Skip to content

MultiRepo API

MultiRepo API

The MultiRepo class provides a unified interface for analyzing multiple repositories together. Search, extract symbols, and audit dependencies across your entire codebase ecosystem as if it were a single repository.

Use Cases

Microservices Architecture

When your application is split across multiple services, MultiRepo lets you search and analyze them together:

from kit import MultiRepo
services = MultiRepo([
"~/code/user-service",
"~/code/order-service",
"~/code/payment-service",
"~/code/notification-service",
])
# Find all authentication-related code across services
auth_code = services.search("authenticate")
# Find where UserModel is defined across services
user_models = services.find_symbol("UserModel", symbol_type="class")

Frontend + Backend Projects

Analyze your full-stack application across language boundaries:

repos = MultiRepo([
"~/code/web-app", # React/TypeScript
"~/code/api-server", # Python/FastAPI
"~/code/shared-types", # Shared schemas
])
# Search for API endpoint patterns across stack
endpoints = repos.search("handleAuth")
# Audit all dependencies
deps = repos.audit_dependencies()
# Returns: {"web-app": {"javascript": {"react": "^18.0"}},
# "api-server": {"python": {"fastapi": "0.100.0"}}, ...}

Team Repositories

Find patterns and inconsistencies across team projects:

team_repos = MultiRepo([
"~/code/project-alpha",
"~/code/project-beta",
"~/code/project-gamma",
])
# Find all TODO comments across projects
todos = team_repos.search("TODO")
# Get summary of all repositories
summaries = team_repos.summarize()
for name, info in summaries.items():
print(f"{name}: {info['file_count']} files, {list(info['languages'].keys())}")

Semantic Search Across Repos

Find code by meaning, not just keywords—across all your repositories:

from sentence_transformers import SentenceTransformer
repos = MultiRepo([
"~/code/auth-service",
"~/code/user-service",
"~/code/api-gateway",
])
# Build indexes once
model = SentenceTransformer("all-MiniLM-L6-v2")
repos.index_all(embed_fn=model.encode)

GOAL 1
Answer these questions using the MultiRepo API page.
(a) Which symbol_type value is passed when searching for UserModel?
(b) What model name is given to SentenceTransformer?
(c) Which repository path carries the comment "Shared schemas"?

RECORDS PROVIDED
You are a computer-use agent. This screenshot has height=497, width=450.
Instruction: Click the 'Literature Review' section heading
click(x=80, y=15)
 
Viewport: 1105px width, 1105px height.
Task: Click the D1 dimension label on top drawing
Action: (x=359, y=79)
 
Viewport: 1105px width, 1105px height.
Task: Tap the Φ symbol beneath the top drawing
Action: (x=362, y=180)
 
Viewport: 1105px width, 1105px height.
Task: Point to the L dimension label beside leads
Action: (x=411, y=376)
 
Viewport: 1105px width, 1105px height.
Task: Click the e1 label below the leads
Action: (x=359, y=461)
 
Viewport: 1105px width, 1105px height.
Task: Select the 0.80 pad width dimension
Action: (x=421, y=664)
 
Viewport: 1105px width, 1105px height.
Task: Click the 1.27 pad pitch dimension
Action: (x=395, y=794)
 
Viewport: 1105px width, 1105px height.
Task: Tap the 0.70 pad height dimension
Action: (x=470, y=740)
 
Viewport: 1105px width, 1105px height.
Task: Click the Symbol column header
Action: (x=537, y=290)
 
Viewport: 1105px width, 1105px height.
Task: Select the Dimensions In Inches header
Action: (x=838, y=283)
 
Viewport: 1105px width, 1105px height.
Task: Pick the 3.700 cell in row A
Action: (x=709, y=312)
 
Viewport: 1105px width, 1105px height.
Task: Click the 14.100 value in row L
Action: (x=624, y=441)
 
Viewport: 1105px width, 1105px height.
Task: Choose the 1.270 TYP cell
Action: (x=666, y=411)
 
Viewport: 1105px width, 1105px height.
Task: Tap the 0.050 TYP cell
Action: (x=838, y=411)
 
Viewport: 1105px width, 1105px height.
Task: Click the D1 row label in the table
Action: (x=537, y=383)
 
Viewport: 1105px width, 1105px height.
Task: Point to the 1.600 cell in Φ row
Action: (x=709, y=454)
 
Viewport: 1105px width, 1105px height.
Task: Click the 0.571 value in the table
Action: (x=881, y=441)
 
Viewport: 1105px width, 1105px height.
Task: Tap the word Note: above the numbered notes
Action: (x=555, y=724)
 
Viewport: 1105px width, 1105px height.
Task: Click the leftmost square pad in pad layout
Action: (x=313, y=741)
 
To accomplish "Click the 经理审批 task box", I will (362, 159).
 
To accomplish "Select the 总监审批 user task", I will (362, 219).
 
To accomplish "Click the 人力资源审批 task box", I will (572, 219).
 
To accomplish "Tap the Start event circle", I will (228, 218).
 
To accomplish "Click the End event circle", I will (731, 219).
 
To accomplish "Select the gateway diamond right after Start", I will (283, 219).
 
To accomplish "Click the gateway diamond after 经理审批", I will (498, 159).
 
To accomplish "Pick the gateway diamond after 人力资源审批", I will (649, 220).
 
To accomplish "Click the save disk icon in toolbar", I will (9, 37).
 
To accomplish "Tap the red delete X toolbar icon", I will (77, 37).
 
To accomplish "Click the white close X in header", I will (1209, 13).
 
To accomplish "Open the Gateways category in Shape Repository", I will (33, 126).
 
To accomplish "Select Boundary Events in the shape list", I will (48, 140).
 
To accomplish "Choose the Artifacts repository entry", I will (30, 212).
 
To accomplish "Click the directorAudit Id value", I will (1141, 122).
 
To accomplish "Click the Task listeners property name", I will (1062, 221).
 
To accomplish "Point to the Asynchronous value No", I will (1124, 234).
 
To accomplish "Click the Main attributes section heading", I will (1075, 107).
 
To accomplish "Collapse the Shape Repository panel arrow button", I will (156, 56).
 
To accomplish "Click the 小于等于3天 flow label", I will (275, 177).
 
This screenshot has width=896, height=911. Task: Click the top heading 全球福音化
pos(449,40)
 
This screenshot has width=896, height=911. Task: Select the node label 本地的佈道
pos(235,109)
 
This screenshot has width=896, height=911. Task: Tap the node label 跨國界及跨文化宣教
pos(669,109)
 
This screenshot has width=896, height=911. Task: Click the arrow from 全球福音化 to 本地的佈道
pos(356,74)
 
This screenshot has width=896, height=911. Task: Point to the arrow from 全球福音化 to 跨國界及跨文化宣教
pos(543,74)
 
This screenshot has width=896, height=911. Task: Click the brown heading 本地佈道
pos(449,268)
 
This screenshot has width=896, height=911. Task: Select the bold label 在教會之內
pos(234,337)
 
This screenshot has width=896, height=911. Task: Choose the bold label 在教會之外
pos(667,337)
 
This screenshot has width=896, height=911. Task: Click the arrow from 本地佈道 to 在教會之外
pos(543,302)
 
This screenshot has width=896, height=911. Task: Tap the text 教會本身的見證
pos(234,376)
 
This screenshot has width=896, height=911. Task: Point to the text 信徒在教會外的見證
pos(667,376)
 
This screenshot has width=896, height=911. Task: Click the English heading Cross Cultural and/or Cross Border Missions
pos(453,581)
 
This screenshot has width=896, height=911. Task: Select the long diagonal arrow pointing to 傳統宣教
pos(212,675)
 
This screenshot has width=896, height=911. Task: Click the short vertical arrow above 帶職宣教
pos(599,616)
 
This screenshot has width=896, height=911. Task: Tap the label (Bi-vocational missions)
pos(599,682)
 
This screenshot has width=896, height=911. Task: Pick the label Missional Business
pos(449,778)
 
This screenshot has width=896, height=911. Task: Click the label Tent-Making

GOAL 2
Copy the stretch of the records from the line containing "This screenshot has width=896, height=911. Task: Choose" through the end of the records, unchanged.

FULL SOLUTION 1
(a) "class"
(b) "all-MiniLM-L6-v2"
(c) "~/code/shared-types"

FULL SOLUTION 2
This screenshot has width=896, height=911. Task: Choose the bold label 在教會之外
pos(667,337)
 
This screenshot has width=896, height=911. Task: Click the arrow from 本地佈道 to 在教會之外
pos(543,302)
 
This screenshot has width=896, height=911. Task: Tap the text 教會本身的見證
pos(234,376)
 
This screenshot has width=896, height=911. Task: Point to the text 信徒在教會外的見證
pos(667,376)
 
This screenshot has width=896, height=911. Task: Click the English heading Cross Cultural and/or Cross Border Missions
pos(453,581)
 
This screenshot has width=896, height=911. Task: Select the long diagonal arrow pointing to 傳統宣教
pos(212,675)
 
This screenshot has width=896, height=911. Task: Click the short vertical arrow above 帶職宣教
pos(599,616)
 
This screenshot has width=896, height=911. Task: Tap the label (Bi-vocational missions)
pos(599,682)
 
This screenshot has width=896, height=911. Task: Pick the label Missional Business
pos(449,778)
 
This screenshot has width=896, height=911. Task: Click the label Tent-Making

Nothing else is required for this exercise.